Ngcukaitobi replied that an inquiry should be held for the President to explain himself. He said the finding of seriousness by the court did not displace the obligation by the National Assembly and that it should still exercise its Constitutional function.
"We want an investigation on what he says for himself and want to know whether he lied to Parliament," Ngcukaitobi said.
The opposition parties have argued in court papers that the speaker failed to put in place appropriate processes and mechanisms to hold the President accountable following his failure to implement the public protector’s report of March 19 2014.
The parties argue that Mbete’s failure violated the Constitution. They are seeking an order to compel Parliament to conduct an investigation into Zuma’s conduct to determine whether his offences warrant initiating impeachment processes against him.
The DA was admitted as an intervening party in the matter in August, and Corruption Watch has been admitted as a "friend of the court" (amicus curiae).
Opposition parties have based their arguments on the Constitutional Court’s judgment in the Nkandla matter handed down in March 2016, which compelled Zuma to pay back the money spent on his Nkandla homestead that was found to have unduly benefited him and his family.

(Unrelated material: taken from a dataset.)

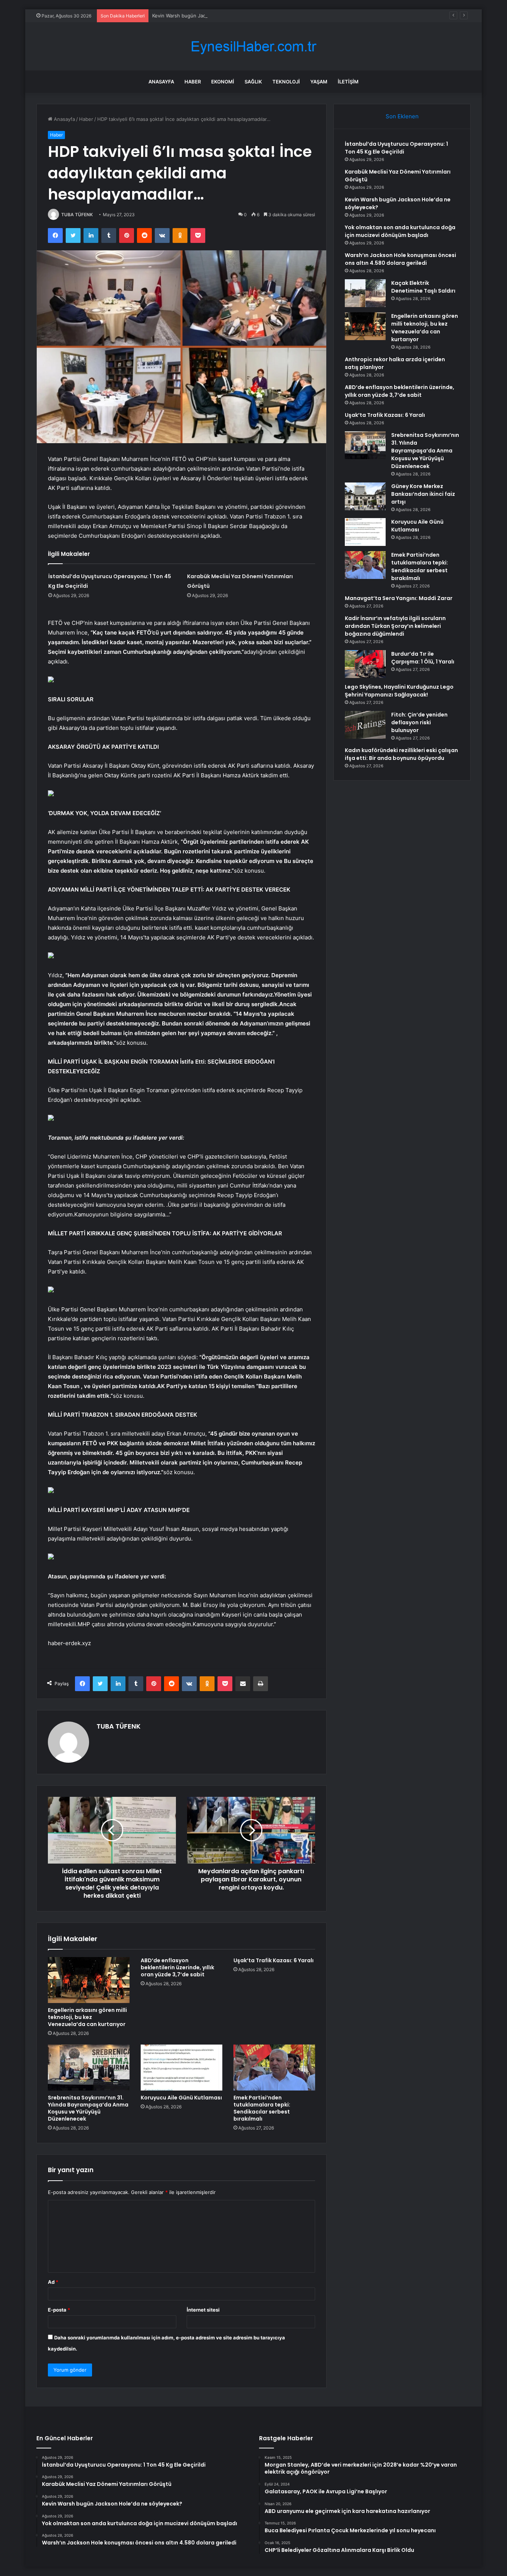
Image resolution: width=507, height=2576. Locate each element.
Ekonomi (222, 82)
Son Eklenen (402, 116)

Mbete is opposing the application, and denies that Parliament has failed to hold the President accountable. She refers to various motions of no-confidence that have been brought by the opposition parties in the National Assembly, which failed.
She says these, as well as question-and-answer sessions involving the President, demonstrate that the National Assembly has taken measures to hold him accountable.
The hearing continued after a short break at midday on Tuesday, with advocate Dali Mpofu acting for the UDM and COPE facing the full bench of the court.